Another part of the reason that generative A.I. will be a large point of focus is that the exploitation of these systems can end up having a negative impact on those lawmakers themselves. 

For instance, one can use generative A.I. to produce images, audio, and even video of events that never occurred. Fabricated media of politicians doing or saying things that they never would do or say, at least not in front of a camera, and in public. 

You can imagine, then, how anyone on the campaign trail might consider such technology potentially harmful. For the sake of maintaining some degree of image control in public relations, it will be in the interest of politicians to regulate the use of generative A.I. 

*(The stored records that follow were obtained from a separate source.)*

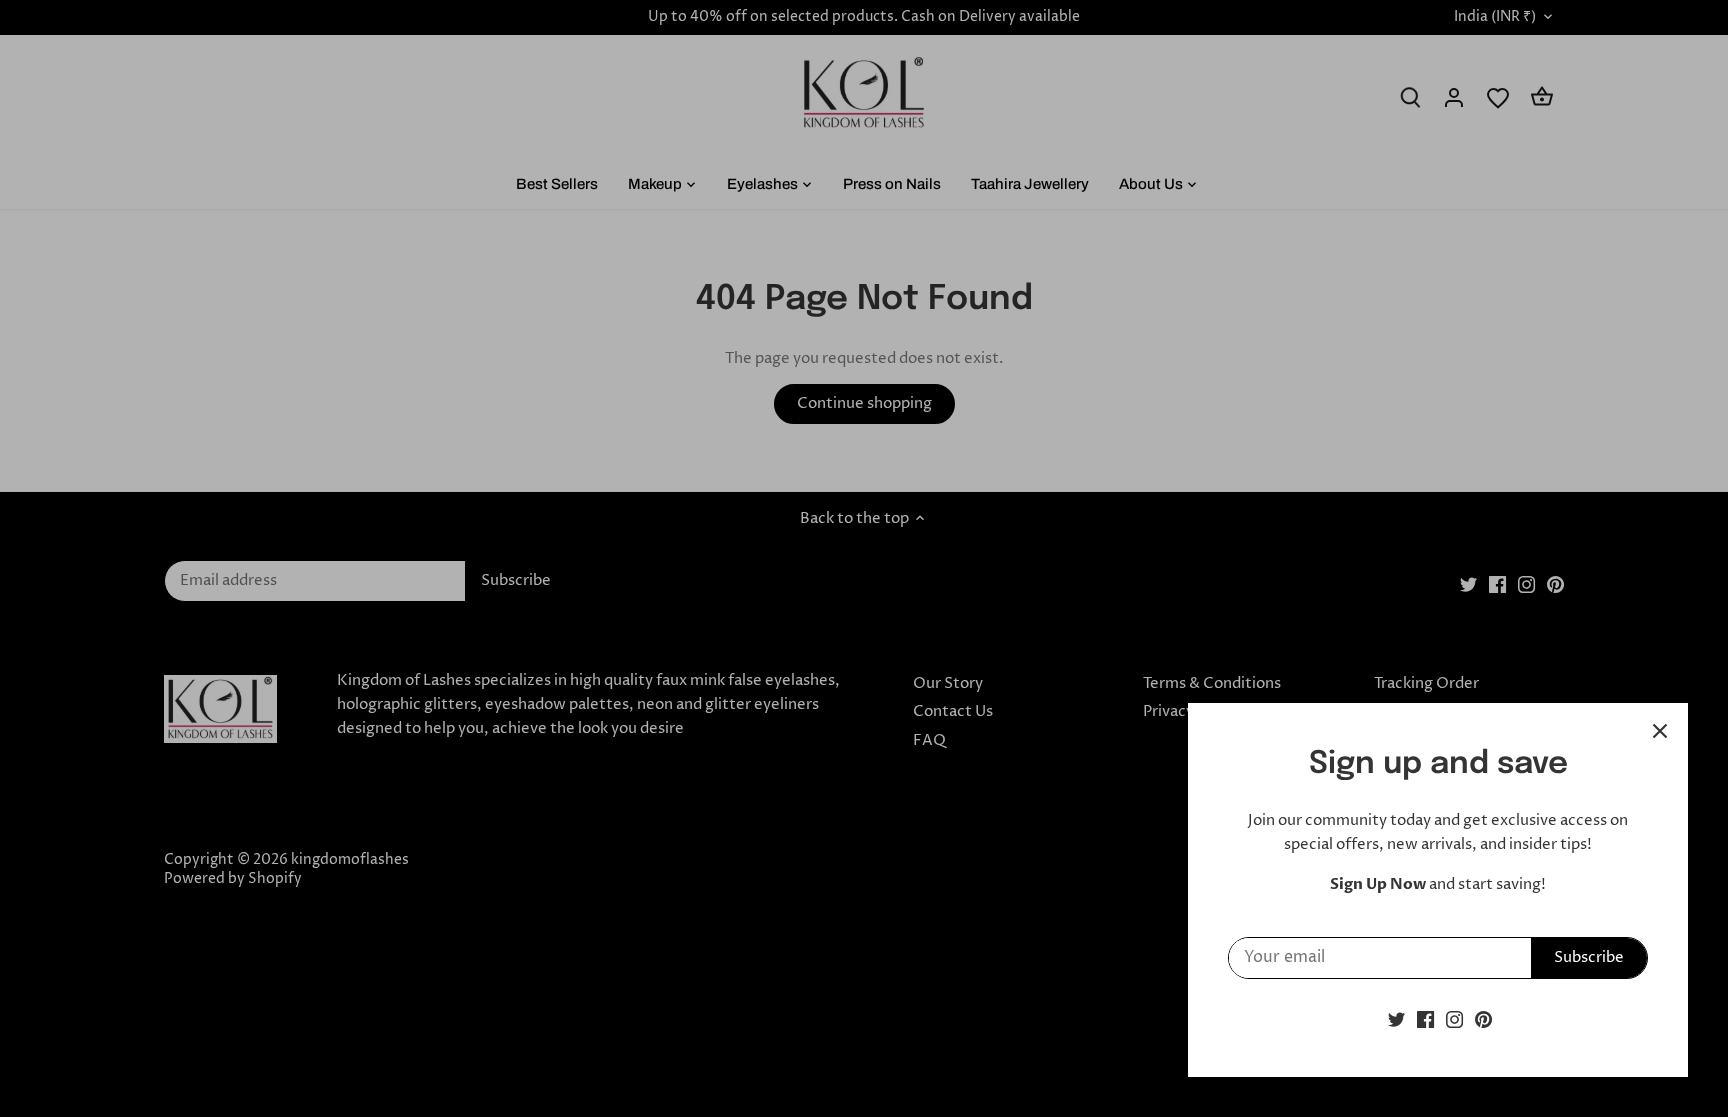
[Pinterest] (1483, 1019)
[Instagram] (1454, 1019)
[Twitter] (1396, 1019)
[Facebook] (1425, 1019)
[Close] (1660, 731)
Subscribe (1589, 957)
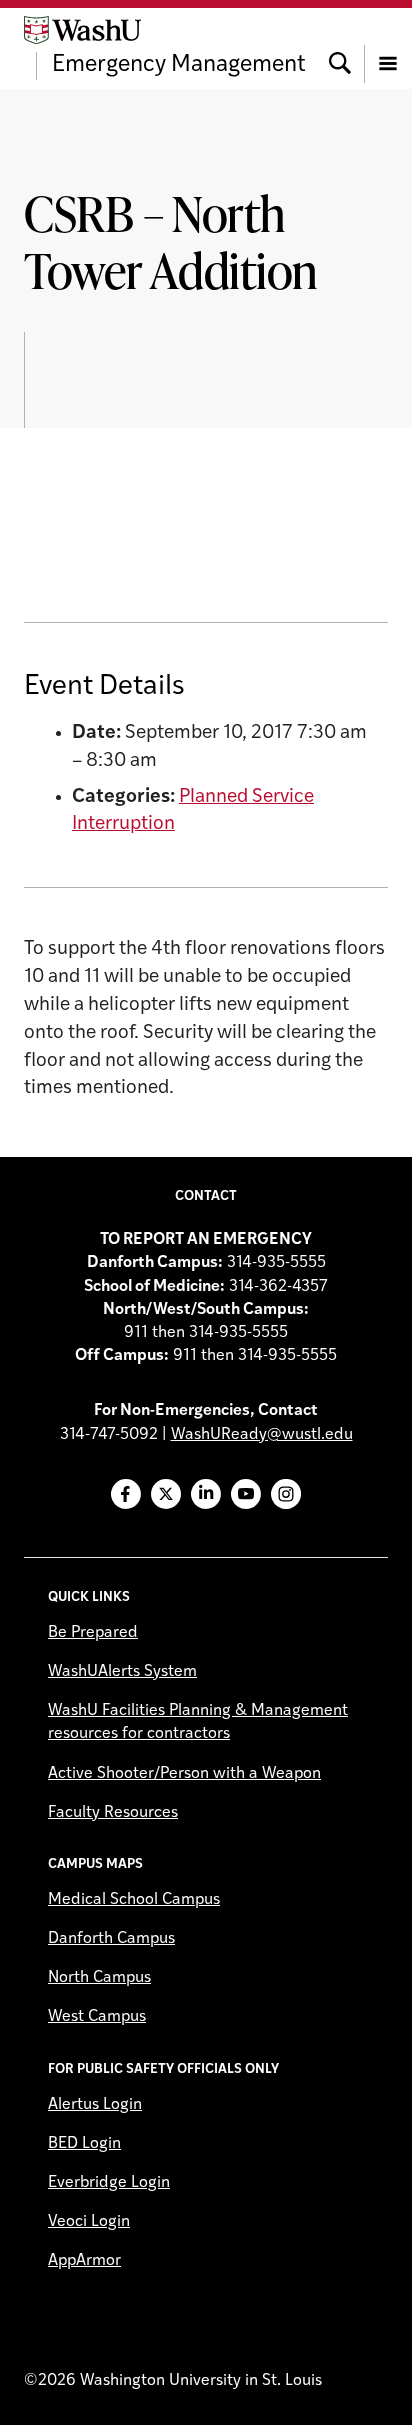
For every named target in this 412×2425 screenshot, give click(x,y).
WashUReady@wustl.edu (262, 1435)
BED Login (84, 2144)
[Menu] (388, 48)
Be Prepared (93, 1633)
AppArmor (84, 2261)
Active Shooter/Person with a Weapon (184, 1774)
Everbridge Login (109, 2183)
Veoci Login (89, 2222)
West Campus (97, 2017)
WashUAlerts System (122, 1672)
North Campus (99, 1978)
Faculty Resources (113, 1813)
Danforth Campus (111, 1939)
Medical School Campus (134, 1900)
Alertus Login (95, 2105)
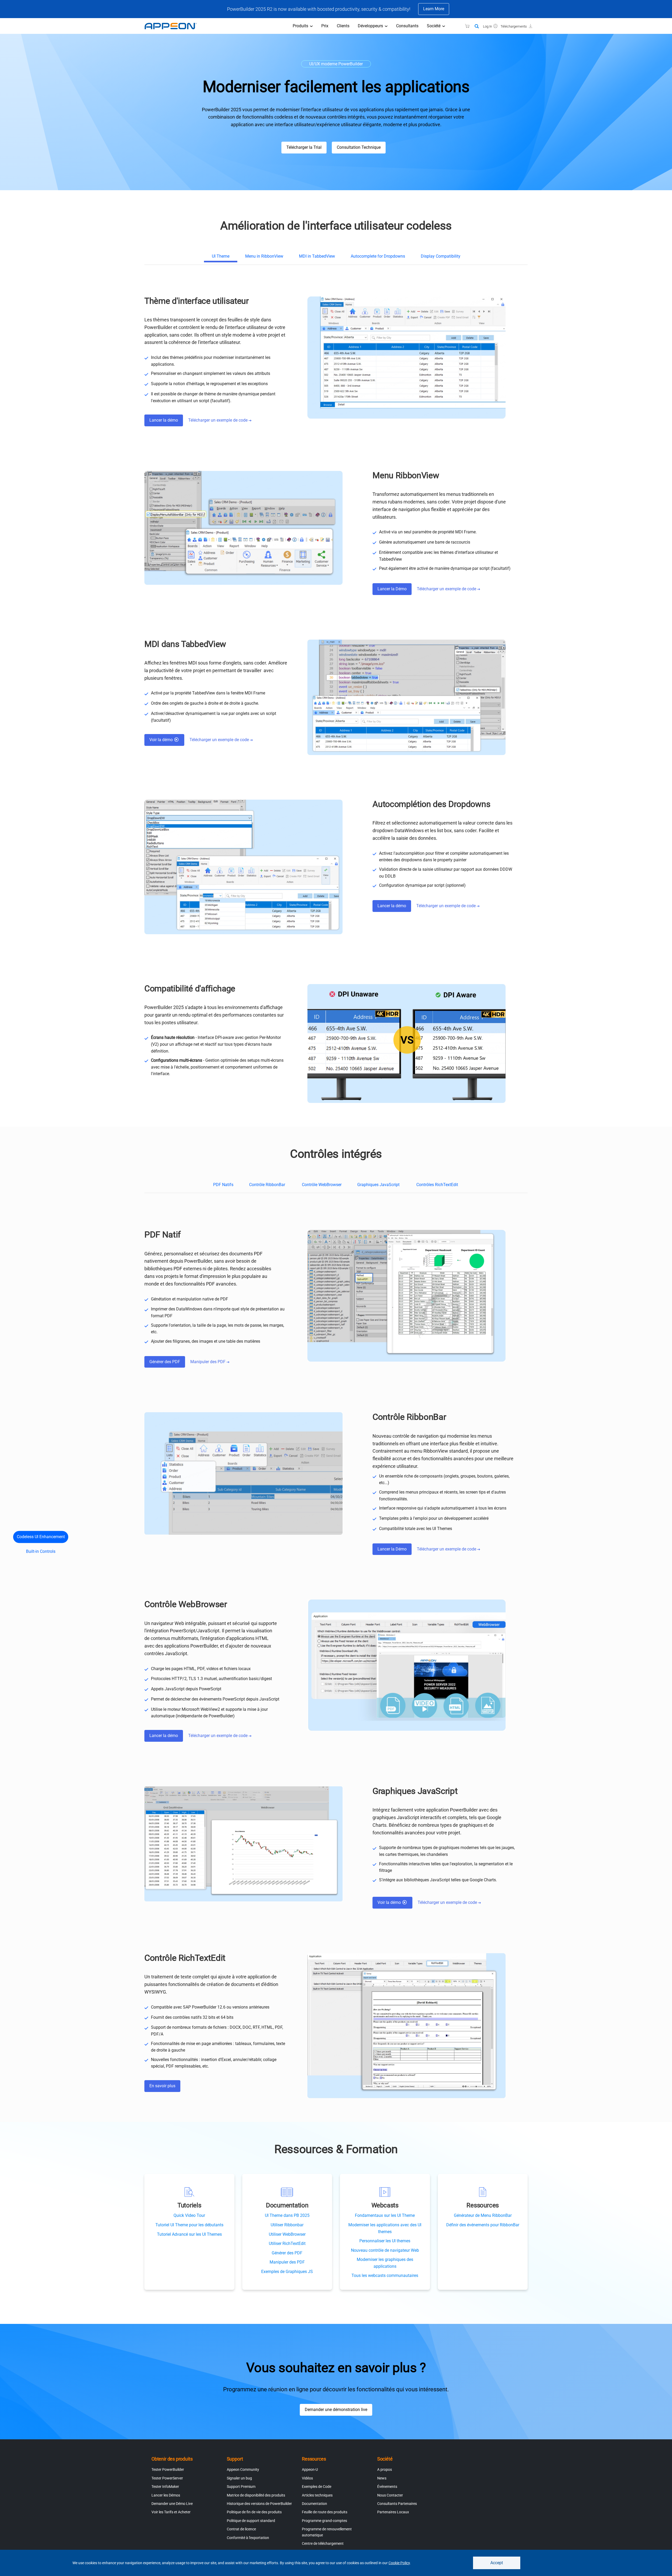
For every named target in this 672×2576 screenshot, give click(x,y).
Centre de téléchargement (323, 2543)
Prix (324, 25)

Watermarks Are the Most Likely Solution in A.I. Regulations

An idea that has been tossed out numerous times already is the implementation of A.I. watermarks

Tech companies seem to be on board with this, promising to get to work in creating A.I. watermarks for their own A.I. products. 

This may alienate some business owners who want to use A.I. to present auto-generated content as original marketing material, posing a significant opportunity cost for tech companies.

However, the big bet here is that working to create A.I. watermarks will signal to politicians that the tech companies are willing to regulate the parts of A.I. that politicians are the most concerned about, a gesture that may pay dividends when it comes time to send some representatives to Washington to lobby for certain regulations. 

The Impact on Business Owners

We hinted about it in the above section, but watermarks–one of the more likely A.I. regulations–could pose a challenge to business’ marketing plans in the upcoming year. 

The crucial point here is that a watermark would definitively show viewers of an ad or other marketing content that A.I. created it.

It’s uncertain whether consumers will accept this or if it will result in reduced attention to marketing materials.

Additionally, business owners can probably expect to see a slowdown in the development of visual A.I. generation technology as lawmakers seek to limit this technology’s power and reach. 

For this reason, it would be prudent to not pin too much of their content strategy’s hopes in the short term on having unfettered access to image-generating A.I. working at the top of its powers. 

Instead, they’ll have to keep depending on traditional marketing methods for now, possibly using A.I. for post-photoshoot tasks.